SCHWELB, Associate Judge,
concurring in the judgment:
By holding, correctly in my view, that the guardian’s petition for termination of parental rights (TPR) should have been consolidated and tried together with the grandparents’ petition for adoption, the majority has mooted the question whether certain issues relating to the grandparents1 were correctly addressed or resolved when the trial court was proceeding on the TPR case alone. It is undisputed that the rights and qualifications of the grandparents will be properly before the court in the consolidated proceedings on remand. The question whether or not the trial judge, in the artificially isolated context of a TPR petition which was not joined with a related pending adoption proceeding, accorded too much weight to the concerns of the grandparents is now a purely academic one which will not affect the result of this case. Familiar notions of judicial restraint should counsel us not to expound upon issues which we do not have to reach. See Smith *90v. Smith, 310 A.2d 229, 231 (D.C.1991) (an issue is justiciable only “when the parties’ rights may be immediately affected by ... a judicial decision [resolving it].”
Moreover, trial judges can be expected in the future to order consolidation in situations of this kind.
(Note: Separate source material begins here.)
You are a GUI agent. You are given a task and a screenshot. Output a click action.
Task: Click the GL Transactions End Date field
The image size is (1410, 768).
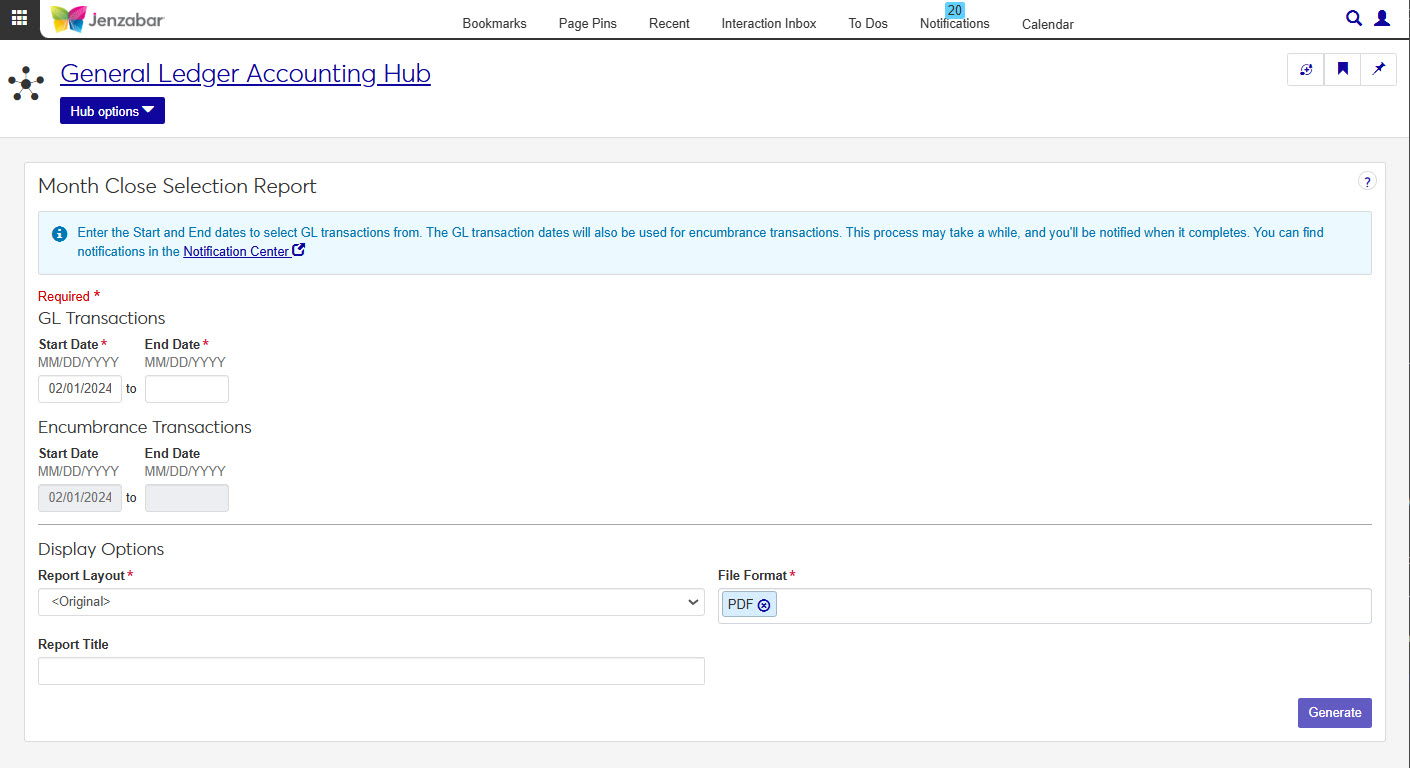[x=187, y=388]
The questions to which my colleagues have devoted so much attention are therefore not only moot as to the parties before us, but also unlikely to arise again with respect to other litigants.
Since the majority has nevertheless chosen to address what I regard as moot issues, I too will put in my two cents’ worth. The purpose of the TPR proceeding was to render the child adoptable, and it makes little sense to me to decide the TPR case in splendid isolation from its practical consequences in terms of adoption. See, e.g., In re A.B.E., 564 A.2d 751, 756-57 (D.C.1989). If the same situation were to arise again, I would hope that a resourceful trial judge would do whatever he or she could to bring the adoption issue out of the shadows of pending future litigation into the sunlight of immediate plenary consideration, so that a decision so critical to the child’s future would not have to be made on the basis of only some of the facts.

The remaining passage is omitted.